DIRECTIONS FOR THIS TASK.
The answer must be an exact copy of the lines from the one containing "Task: Click the share icon for Get Free Rides" through the last line of the records, with no pictures.

EXTRACTED DATA.
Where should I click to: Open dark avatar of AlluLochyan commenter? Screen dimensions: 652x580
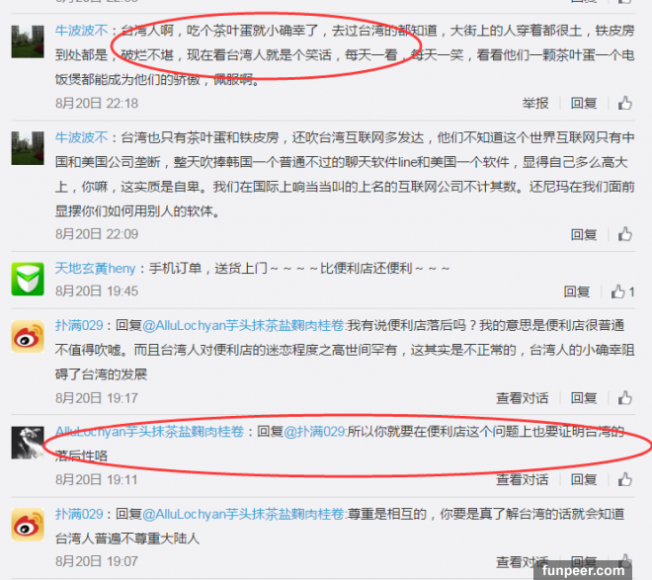pos(28,443)
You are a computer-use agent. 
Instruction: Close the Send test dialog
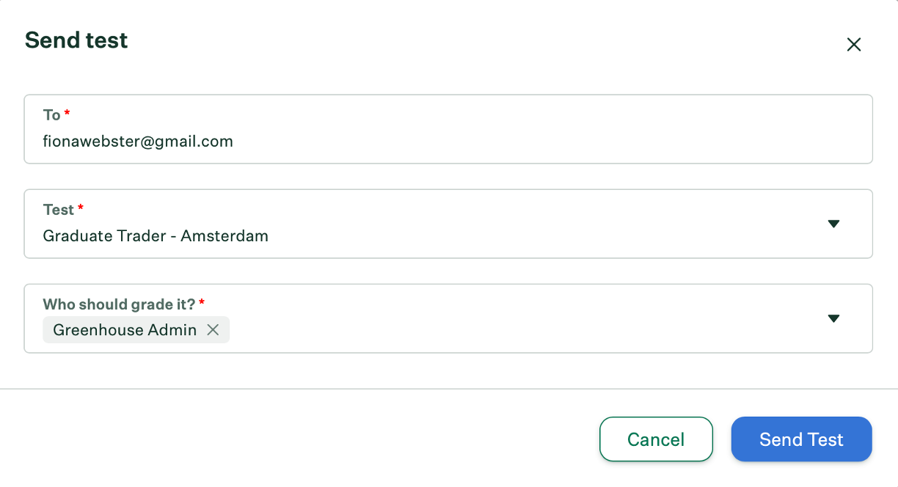click(x=853, y=45)
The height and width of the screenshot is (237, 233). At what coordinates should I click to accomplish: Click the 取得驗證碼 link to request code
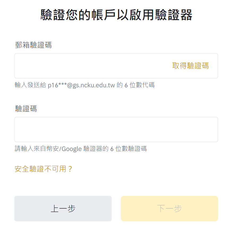(190, 66)
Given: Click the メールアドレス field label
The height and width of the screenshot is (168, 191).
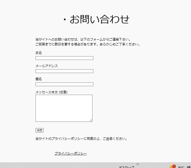Looking at the screenshot, I should (x=47, y=66).
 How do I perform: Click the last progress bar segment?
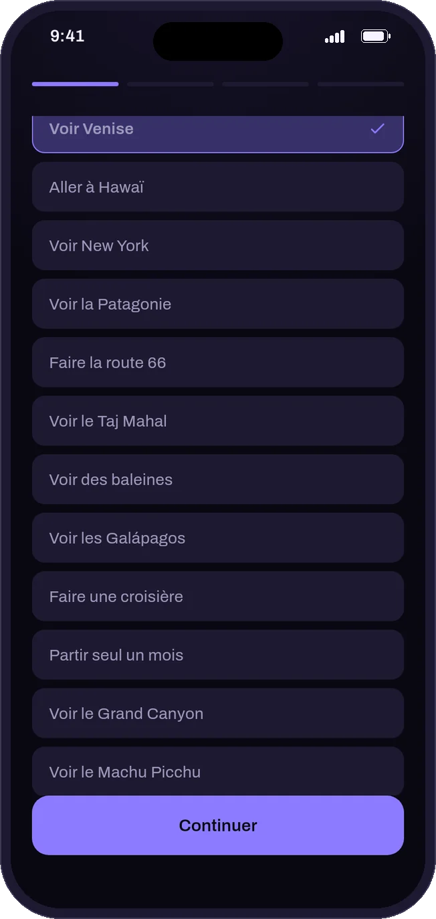click(x=360, y=84)
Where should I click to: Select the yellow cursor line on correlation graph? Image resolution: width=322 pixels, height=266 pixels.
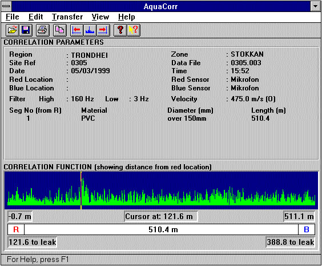coord(81,190)
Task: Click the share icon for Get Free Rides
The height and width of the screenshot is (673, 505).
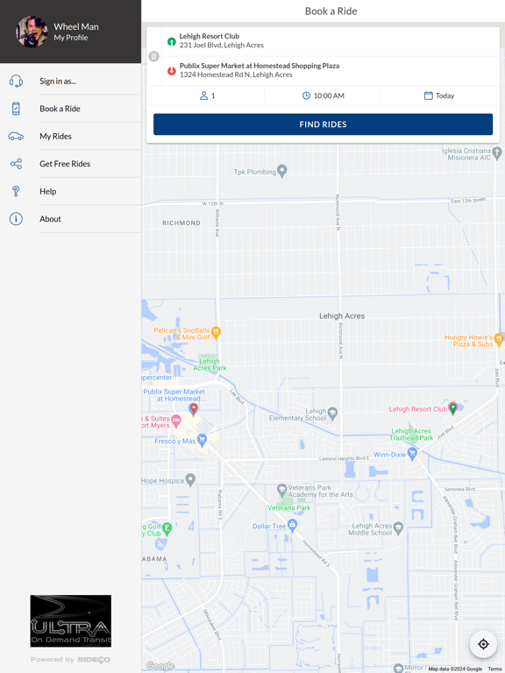Action: point(16,164)
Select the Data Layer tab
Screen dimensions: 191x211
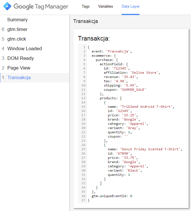coord(130,7)
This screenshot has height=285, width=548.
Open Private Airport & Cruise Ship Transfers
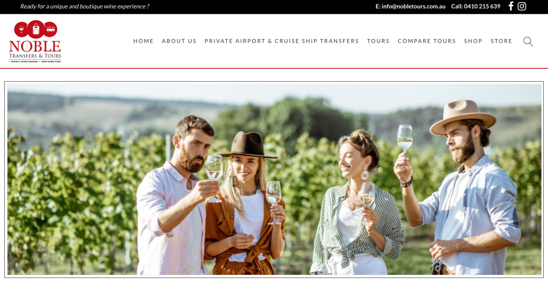coord(281,41)
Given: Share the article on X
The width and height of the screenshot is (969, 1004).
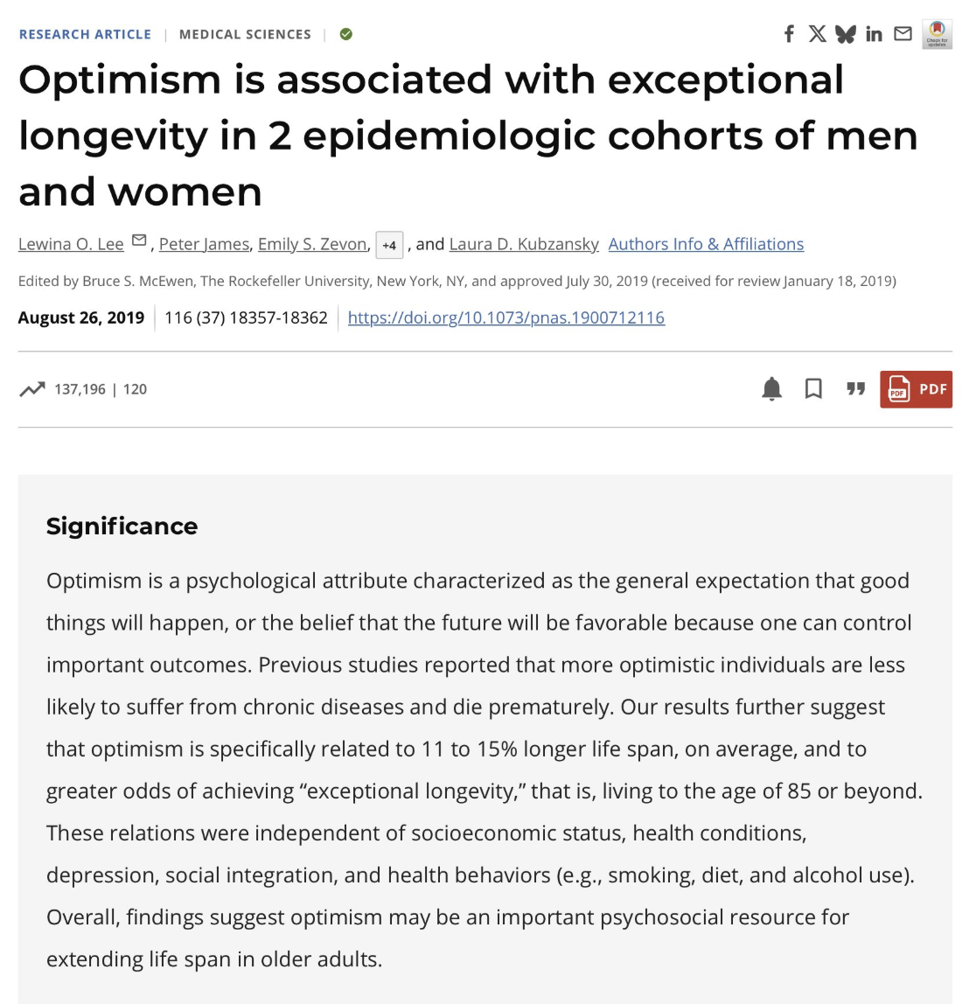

EXERCISE SOLUTION.
Task: Click the share icon for Get Free Rides
The height and width of the screenshot is (673, 505).
Action: point(16,164)
Select the Data Layer tab
Screen dimensions: 191x211
coord(130,7)
This screenshot has height=285, width=548.
Open Private Airport & Cruise Ship Transfers
coord(281,41)
Given: Share the article on X
The width and height of the screenshot is (969, 1004).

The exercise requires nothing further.